The cause of the behavior can be seen when building the effective POMs. (This can be done with the command mvn help:effective-pom). When running the command in the dropwizard-migrations project, the transitive parent dropwizard-dependencies gets recognized and all the declarations of the dependencyManagement section get copied into the effective pom.

If you're using the dropwizard-bom instead of dropwizard-dependencies in your project, then your project is missing the dependencyManagement section with the artifact exclusions of dropwizard-dependencies. That results in using the Maven default dependency resolution mechanism. This strategy uses the 'nearest definition' of each artifact. Since the snakeyaml artifact in dropwizard-core is nested more times than in liquibase-core, the dependency from liquibase-core gets used.

If you use the dropwizard-dependencies module to manage your dropwizard dependencies, this problem wouldn't affect you because then the exclusion would work and exclude the artifact from liquibase-core.

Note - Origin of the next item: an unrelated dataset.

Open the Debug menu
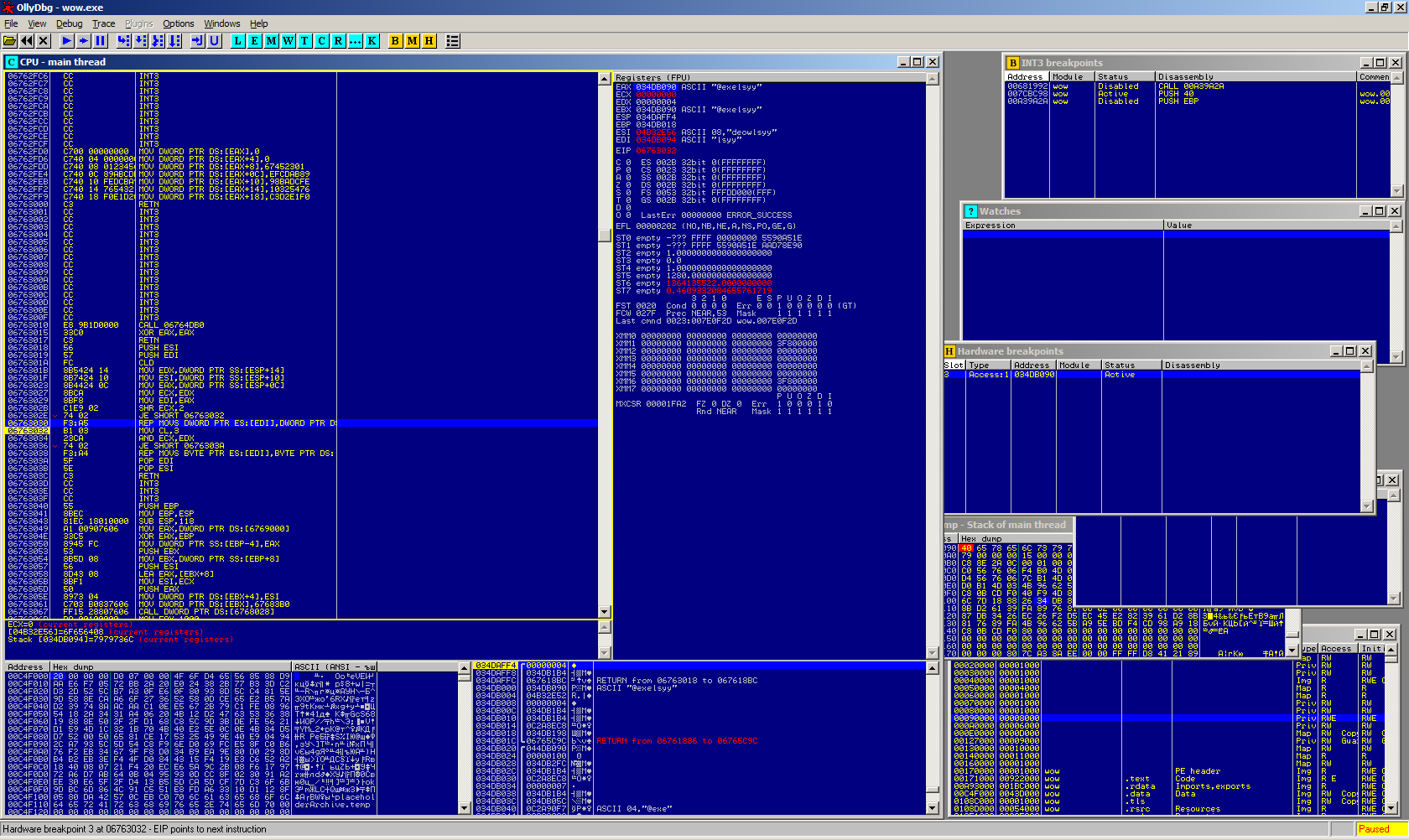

That being said, I don't think we should add an exclusion in the dropwizard-migrations module. If other users specify their changelogs in YAML files, excluding the correct snakeyaml dependency will probably break something for them.

[github-actions]

This issue is stale because it has been open 90 days with no activity.
Remove the "stale" label or comment or this will be closed in 14 days.